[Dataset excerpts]
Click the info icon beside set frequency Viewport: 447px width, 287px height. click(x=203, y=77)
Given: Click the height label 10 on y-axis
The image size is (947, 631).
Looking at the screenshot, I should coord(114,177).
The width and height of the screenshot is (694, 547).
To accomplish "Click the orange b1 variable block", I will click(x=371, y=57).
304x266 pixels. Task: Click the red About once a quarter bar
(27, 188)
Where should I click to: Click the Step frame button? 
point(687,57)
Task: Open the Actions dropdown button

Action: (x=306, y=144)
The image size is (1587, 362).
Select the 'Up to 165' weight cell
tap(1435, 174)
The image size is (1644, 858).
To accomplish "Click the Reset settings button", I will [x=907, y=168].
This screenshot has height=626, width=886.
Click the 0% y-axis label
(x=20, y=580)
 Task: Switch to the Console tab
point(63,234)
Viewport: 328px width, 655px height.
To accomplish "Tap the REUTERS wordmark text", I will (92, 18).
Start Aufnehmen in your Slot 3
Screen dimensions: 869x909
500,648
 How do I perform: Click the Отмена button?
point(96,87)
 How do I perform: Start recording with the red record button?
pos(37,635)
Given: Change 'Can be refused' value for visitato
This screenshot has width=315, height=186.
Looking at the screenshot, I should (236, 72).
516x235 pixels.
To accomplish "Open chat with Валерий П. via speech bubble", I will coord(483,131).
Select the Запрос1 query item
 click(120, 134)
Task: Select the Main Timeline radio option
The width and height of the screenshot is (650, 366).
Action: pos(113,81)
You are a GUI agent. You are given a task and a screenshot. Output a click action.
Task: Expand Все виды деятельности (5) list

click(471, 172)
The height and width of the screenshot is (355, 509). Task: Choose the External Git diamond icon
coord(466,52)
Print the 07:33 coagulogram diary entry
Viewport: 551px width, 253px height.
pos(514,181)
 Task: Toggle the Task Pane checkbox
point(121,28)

WHAT THIS TASK INVOLVES: Could you copy exactly the lines from the one containing "The image size is (1644, 858)." through the end of the records above, and nothing more?

OUTPUT FOR THIS EXERCISE:
The image size is (1644, 858).
To accomplish "Click the Reset settings button", I will [x=907, y=168].
This screenshot has height=626, width=886.
Click the 0% y-axis label
(x=20, y=580)
 Task: Switch to the Console tab
point(63,234)
Viewport: 328px width, 655px height.
To accomplish "Tap the REUTERS wordmark text", I will (92, 18).
Start Aufnehmen in your Slot 3
Screen dimensions: 869x909
500,648
 How do I perform: Click the Отмена button?
point(96,87)
 How do I perform: Start recording with the red record button?
pos(37,635)
Given: Change 'Can be refused' value for visitato
This screenshot has width=315, height=186.
Looking at the screenshot, I should (236, 72).
516x235 pixels.
To accomplish "Open chat with Валерий П. via speech bubble", I will coord(483,131).
Select the Запрос1 query item
 click(120, 134)
Task: Select the Main Timeline radio option
The width and height of the screenshot is (650, 366).
Action: pos(113,81)
You are a GUI agent. You are given a task and a screenshot. Output a click action.
Task: Expand Все виды деятельности (5) list

click(471, 172)
The height and width of the screenshot is (355, 509). Task: Choose the External Git diamond icon
coord(466,52)
Print the 07:33 coagulogram diary entry
Viewport: 551px width, 253px height.
pos(514,181)
 Task: Toggle the Task Pane checkbox
point(121,28)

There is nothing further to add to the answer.